TASK DESCRIPTION: Copy the stretch of the February gardening tips from "Here are gardening" through "base of stems.", word for word.

SELECTED TEXT:
################

Weekend Gardening: February Tips

February 9, 2013

Here are gardening tips for the month of February from the Santa Rosa Extension Service:

Flowers

  • Re-fertilize cool season flowerbeds, using a liquid or granular form of fertilizer. Be careful not to apply excessive amounts and keep granules away from the base of stems.
  • Prepare flowerbeds for spring planting by adding and incorporating soil amendments like mushroom compost, manure or homemade compost. Till or spade the bed to incorporate the amendments with the existing soil to a depth of 6 to 8 inches. Allow the prepared bed to lie undisturbed for 3 to 4 weeks before planting. This provides time for some important biological activity to take place, and new plants are less likely to suffer from stem and root rots as a result. Have a soil test done. Sometimes lime is needed. However, a lime application should be made only if the need is revealed by the test.
  • Replenish mulch in flowerbeds.
  • Prune rose bushes.

################

SUPPLIED ENTRIES:
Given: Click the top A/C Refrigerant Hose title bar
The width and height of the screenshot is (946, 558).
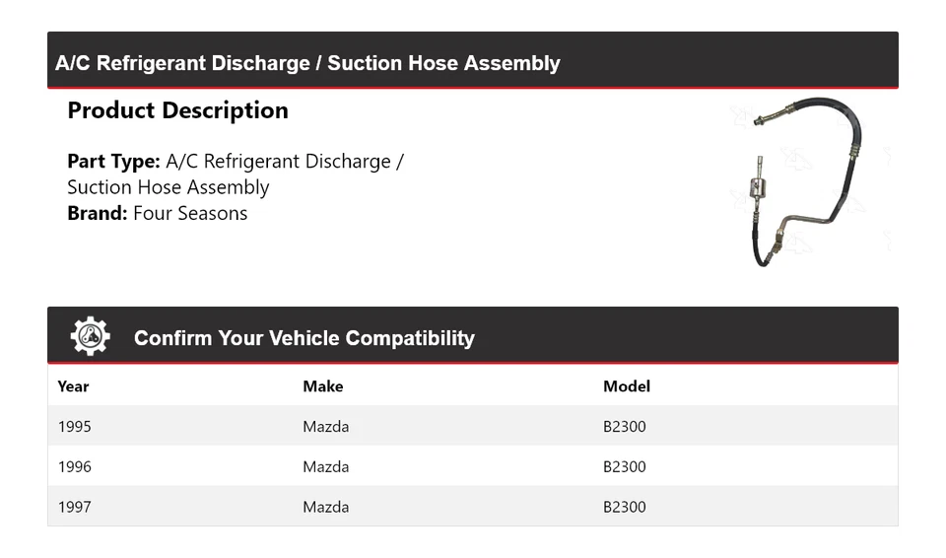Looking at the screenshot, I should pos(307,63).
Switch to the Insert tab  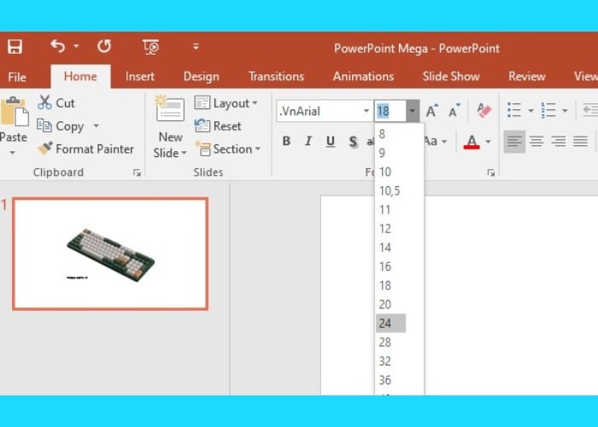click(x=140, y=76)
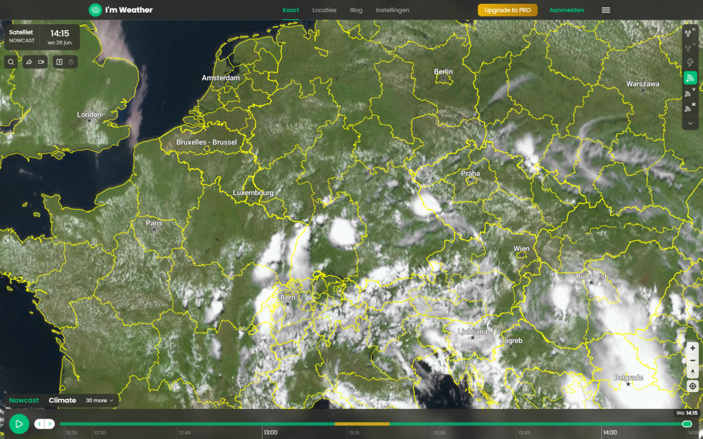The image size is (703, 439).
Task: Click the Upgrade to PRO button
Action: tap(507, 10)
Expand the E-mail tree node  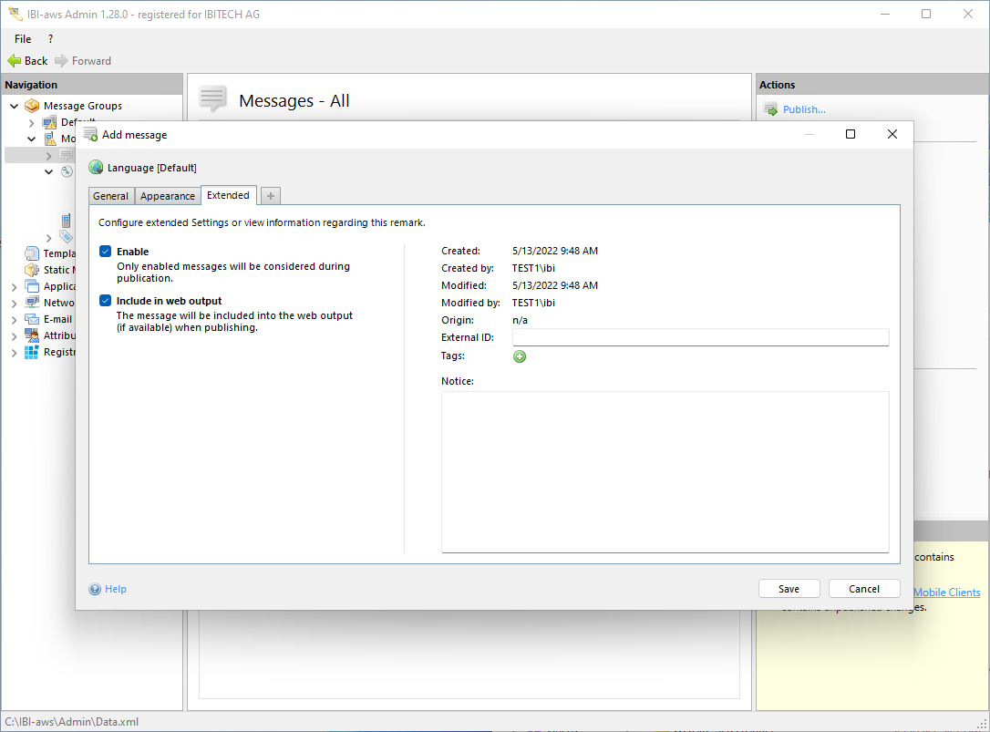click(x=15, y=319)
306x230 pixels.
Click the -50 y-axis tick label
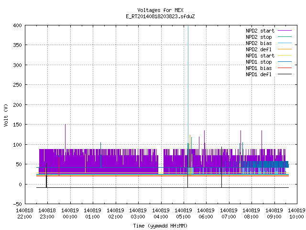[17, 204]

################

OUTPUT:
Here are gardening tips for the month of February from the Santa Rosa Extension Service:

Flowers

  • Re-fertilize cool season flowerbeds, using a liquid or granular form of fertilizer. Be careful not to apply excessive amounts and keep granules away from the base of stems.